» Source extract:
Cookiecutter Data Science

A logical, reasonably standardized, but flexible project structure for doing and sharing data science work.

Adapted from https://github.com/drivendata/cookiecutter-data-science

Requirements to use the cookiecutter template:

Python 2.7 or 3.5
Cookiecutter Python package >= 1.4.0: This can be installed with pip by or conda depending on how you manage your Python packages:

$ pip install cookiecutter

or

$ conda config --add channels conda-forge
$ conda install cookiecutter

To start a new project, run:

cookiecutter https://github.com/drivendata/cookiecutter-data-science.git

The resulting directory structure

The directory structure of your new project looks like this:

├── LICENSE
├── Makefile             <- Contains instructions for command line execution
├── README.md
├── data                 <- Base data directory, no data will be directly held under this folder
│   ├── archive          <- Archived data that is not in use, out of date or no longer needed.

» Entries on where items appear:

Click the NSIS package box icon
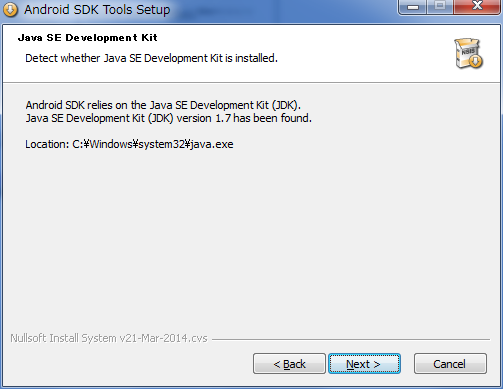Image resolution: width=503 pixels, height=389 pixels. coord(468,53)
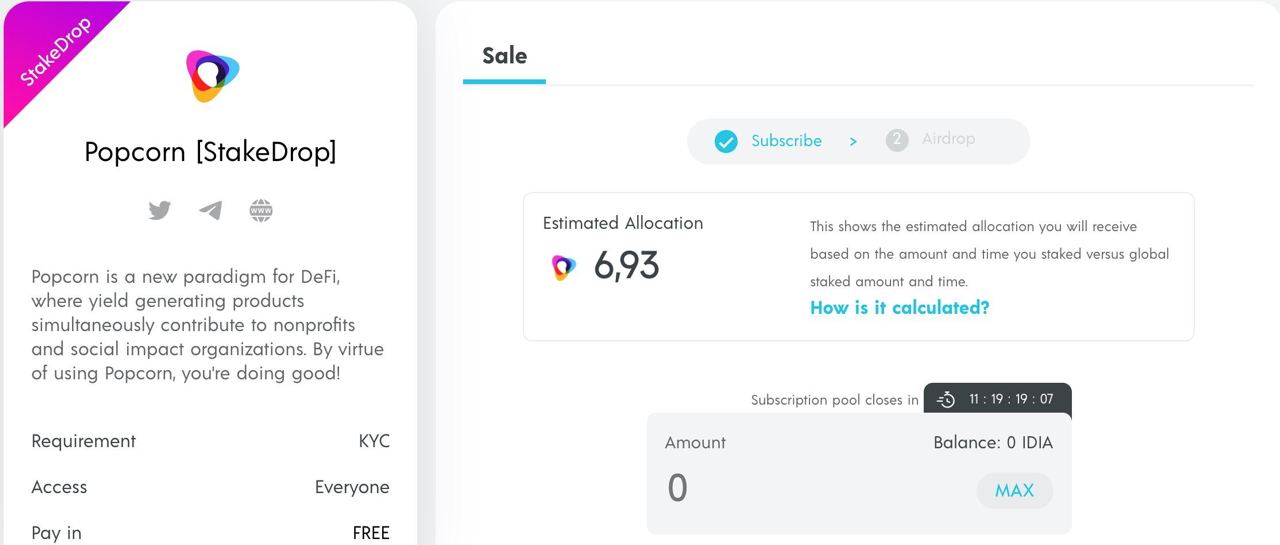Click the Balance: 0 IDIA text
The width and height of the screenshot is (1280, 545).
[992, 442]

» Task objective:
Quote the Cookiecutter Data Science text from "The resulting directory" to "no longer needed.", inclusive. The records have no connection to the Cookiecutter Data Science text.

» Solution to the problem:
The resulting directory structure

The directory structure of your new project looks like this:

├── LICENSE
├── Makefile             <- Contains instructions for command line execution
├── README.md
├── data                 <- Base data directory, no data will be directly held under this folder
│   ├── archive          <- Archived data that is not in use, out of date or no longer needed.